## TASK TO CARRY OUT
All of the data below is to be output exactly as written.

Records excerpted from a collection
+---+

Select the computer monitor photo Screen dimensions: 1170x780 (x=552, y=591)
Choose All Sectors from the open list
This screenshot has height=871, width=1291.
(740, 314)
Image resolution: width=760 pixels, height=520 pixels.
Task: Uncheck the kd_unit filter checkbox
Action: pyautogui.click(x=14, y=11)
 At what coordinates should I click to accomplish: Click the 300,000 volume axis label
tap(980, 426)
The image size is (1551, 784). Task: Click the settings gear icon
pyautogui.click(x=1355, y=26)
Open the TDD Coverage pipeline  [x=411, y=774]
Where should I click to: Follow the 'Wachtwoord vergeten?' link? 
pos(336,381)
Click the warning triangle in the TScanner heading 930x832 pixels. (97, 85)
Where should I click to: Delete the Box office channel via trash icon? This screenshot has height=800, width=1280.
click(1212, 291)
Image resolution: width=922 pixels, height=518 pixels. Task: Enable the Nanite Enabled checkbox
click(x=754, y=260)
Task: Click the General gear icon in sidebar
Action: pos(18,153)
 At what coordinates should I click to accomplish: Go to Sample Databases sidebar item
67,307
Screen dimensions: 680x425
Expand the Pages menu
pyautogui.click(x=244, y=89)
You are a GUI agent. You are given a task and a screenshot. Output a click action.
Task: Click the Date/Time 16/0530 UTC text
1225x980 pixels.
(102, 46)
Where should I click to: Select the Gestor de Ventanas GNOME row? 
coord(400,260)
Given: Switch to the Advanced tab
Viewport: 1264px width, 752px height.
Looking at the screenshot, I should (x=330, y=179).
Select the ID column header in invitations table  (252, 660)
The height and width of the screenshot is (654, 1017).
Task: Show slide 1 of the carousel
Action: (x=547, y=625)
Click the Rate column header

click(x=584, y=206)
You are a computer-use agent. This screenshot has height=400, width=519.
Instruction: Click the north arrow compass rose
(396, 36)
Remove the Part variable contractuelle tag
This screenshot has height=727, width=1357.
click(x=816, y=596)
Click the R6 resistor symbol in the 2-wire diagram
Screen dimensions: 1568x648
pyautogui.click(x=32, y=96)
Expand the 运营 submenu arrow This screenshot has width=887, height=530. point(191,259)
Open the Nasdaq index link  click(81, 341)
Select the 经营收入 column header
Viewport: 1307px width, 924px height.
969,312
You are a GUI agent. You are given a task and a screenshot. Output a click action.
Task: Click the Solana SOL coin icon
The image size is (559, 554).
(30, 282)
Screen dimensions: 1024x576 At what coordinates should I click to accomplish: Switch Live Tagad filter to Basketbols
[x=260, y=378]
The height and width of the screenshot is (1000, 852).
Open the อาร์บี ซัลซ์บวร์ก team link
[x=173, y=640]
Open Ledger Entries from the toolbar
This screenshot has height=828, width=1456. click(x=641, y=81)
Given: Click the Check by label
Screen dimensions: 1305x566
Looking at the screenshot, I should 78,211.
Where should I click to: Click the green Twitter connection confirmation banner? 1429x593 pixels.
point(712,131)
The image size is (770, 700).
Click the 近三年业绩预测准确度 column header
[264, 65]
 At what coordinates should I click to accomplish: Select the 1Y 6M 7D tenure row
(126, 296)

+---+

## TASK ANSWER
Select the computer monitor photo Screen dimensions: 1170x780 (x=552, y=591)
Choose All Sectors from the open list
This screenshot has height=871, width=1291.
(740, 314)
Image resolution: width=760 pixels, height=520 pixels.
Task: Uncheck the kd_unit filter checkbox
Action: pyautogui.click(x=14, y=11)
 At what coordinates should I click to accomplish: Click the 300,000 volume axis label
tap(980, 426)
The image size is (1551, 784). Task: Click the settings gear icon
pyautogui.click(x=1355, y=26)
Open the TDD Coverage pipeline  [x=411, y=774]
Where should I click to: Follow the 'Wachtwoord vergeten?' link? 
pos(336,381)
Click the warning triangle in the TScanner heading 930x832 pixels. (97, 85)
Where should I click to: Delete the Box office channel via trash icon? This screenshot has height=800, width=1280.
click(1212, 291)
Image resolution: width=922 pixels, height=518 pixels. Task: Enable the Nanite Enabled checkbox
click(x=754, y=260)
Task: Click the General gear icon in sidebar
Action: pos(18,153)
 At what coordinates should I click to accomplish: Go to Sample Databases sidebar item
67,307
Screen dimensions: 680x425
Expand the Pages menu
pyautogui.click(x=244, y=89)
You are a GUI agent. You are given a task and a screenshot. Output a click action.
Task: Click the Date/Time 16/0530 UTC text
1225x980 pixels.
(102, 46)
Where should I click to: Select the Gestor de Ventanas GNOME row? 
coord(400,260)
Given: Switch to the Advanced tab
Viewport: 1264px width, 752px height.
Looking at the screenshot, I should (x=330, y=179).
Select the ID column header in invitations table  (252, 660)
The height and width of the screenshot is (654, 1017).
Task: Show slide 1 of the carousel
Action: (x=547, y=625)
Click the Rate column header

click(x=584, y=206)
You are a computer-use agent. This screenshot has height=400, width=519.
Instruction: Click the north arrow compass rose
(396, 36)
Remove the Part variable contractuelle tag
This screenshot has height=727, width=1357.
click(x=816, y=596)
Click the R6 resistor symbol in the 2-wire diagram
Screen dimensions: 1568x648
pyautogui.click(x=32, y=96)
Expand the 运营 submenu arrow This screenshot has width=887, height=530. point(191,259)
Open the Nasdaq index link  click(81, 341)
Select the 经营收入 column header
Viewport: 1307px width, 924px height.
969,312
You are a GUI agent. You are given a task and a screenshot. Output a click action.
Task: Click the Solana SOL coin icon
The image size is (559, 554).
(30, 282)
Screen dimensions: 1024x576 At what coordinates should I click to accomplish: Switch Live Tagad filter to Basketbols
[x=260, y=378]
The height and width of the screenshot is (1000, 852).
Open the อาร์บี ซัลซ์บวร์ก team link
[x=173, y=640]
Open Ledger Entries from the toolbar
This screenshot has height=828, width=1456. click(x=641, y=81)
Given: Click the Check by label
Screen dimensions: 1305x566
Looking at the screenshot, I should 78,211.
Where should I click to: Click the green Twitter connection confirmation banner? 1429x593 pixels.
point(712,131)
The image size is (770, 700).
Click the 近三年业绩预测准确度 column header
[264, 65]
 At what coordinates should I click to accomplish: Select the 1Y 6M 7D tenure row
(126, 296)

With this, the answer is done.